E os enormes prazos que decorrem e só aí o Supremo julga? Quantos anos precisaram levar para decidir que Curitiba não era o foro adequado para o julgamento de Lula? E agora não estão inocentando gente que não foi julgada apenas por Sérgio Moro, mas por outros três juízes? Vão querer que devolvam, também, os bilhões depositados na conta da Petrobrás?

O que fica pensando o povo sobre os onze “príncipes” da magistratura quando fica sabendo pelos jornais ou pelas redes sociais de seus salários, de seus carros blindados, seus seguranças, suas lagostas na hora do almoço? A plateia pagante não gosta do que lê ou vê na televisão. Além de todos esses detalhes até fake news – e muitas! – colaborando para o desprestigio da Corte. Daí que, penso, ficam os brasileiros falando como “Nego Leléu”, personagem de João Ubaldo Ribeiro em “Viva o Povo Brasileiro”: “Mas, homecreia, que justiça? Onde é que tu já ouviu falar de justiça? Justiça é uma palavra dos livros, isso é que justiça é”.

Não estou dizendo que a plateia esteja correta. Está é desarvorada com tanta foto, tanto holofote, tanta viagem, tanto disse-me-disse – como num dos últimos episódios em que um dos ministros teve que se desdizer sobre “derrotamos o bolsonarismo” e a emenda ficou bem pior que o soneto.

Felizmente não está tudo perdido. Tem gente boa no principado jurídico. Gente que faz seu dever de casa em silêncio. Alguns e mais as duas mulheres da casa, por exemplo, que se portam com dignidade.

Em geral, é preciso mais trabalho e menos holofotes. Mais trabalho e menos cara de mau – um deles, quando fala, parece que vai comer o inimigo… ops, perdão, o cidadão acusado.
A culpa, também, desse caso ocorrido em Roma é do “nós contra eles”. Os chefes das duas facções políticas do país insultam-se publicamente em manifestações públicas e nas redes sociais e esse é o gatilho para o ódio que se constata em seus apoiadores. Um ódio que já separou irmãos, desfez amizades, causou pancadaria, destruiu obras de arte e objetos históricos em Brasília e parece que não vai acabar tão cedo: os detentores das bandeiras políticas antagônicas não cessam a guerra.

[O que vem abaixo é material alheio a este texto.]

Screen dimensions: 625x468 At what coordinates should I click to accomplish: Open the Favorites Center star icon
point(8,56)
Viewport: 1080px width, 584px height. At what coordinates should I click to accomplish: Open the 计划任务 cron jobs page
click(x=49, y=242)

Eu terminaria dizendo que é preciso, também, trabalho mais sério e focado no necessário da imprensa. Não é um espirro de ministro que dá manchete.
Quem é esta velha jornalista para dar conselhos? Mas é irresistível pedir à corte que se aproxime, no comportamento, dos velhos ministros que fizeram o Supremo ser grande e forte. E aos dois contendores da “nobreza” política (aqui é ironia, mesmo!) que, pelo amor de Deus, parem de se xingar. E feio!

Pode acontecer, se eles quiserem.

(*) Regina Helena Paiva Ramos é jornalista e escritora.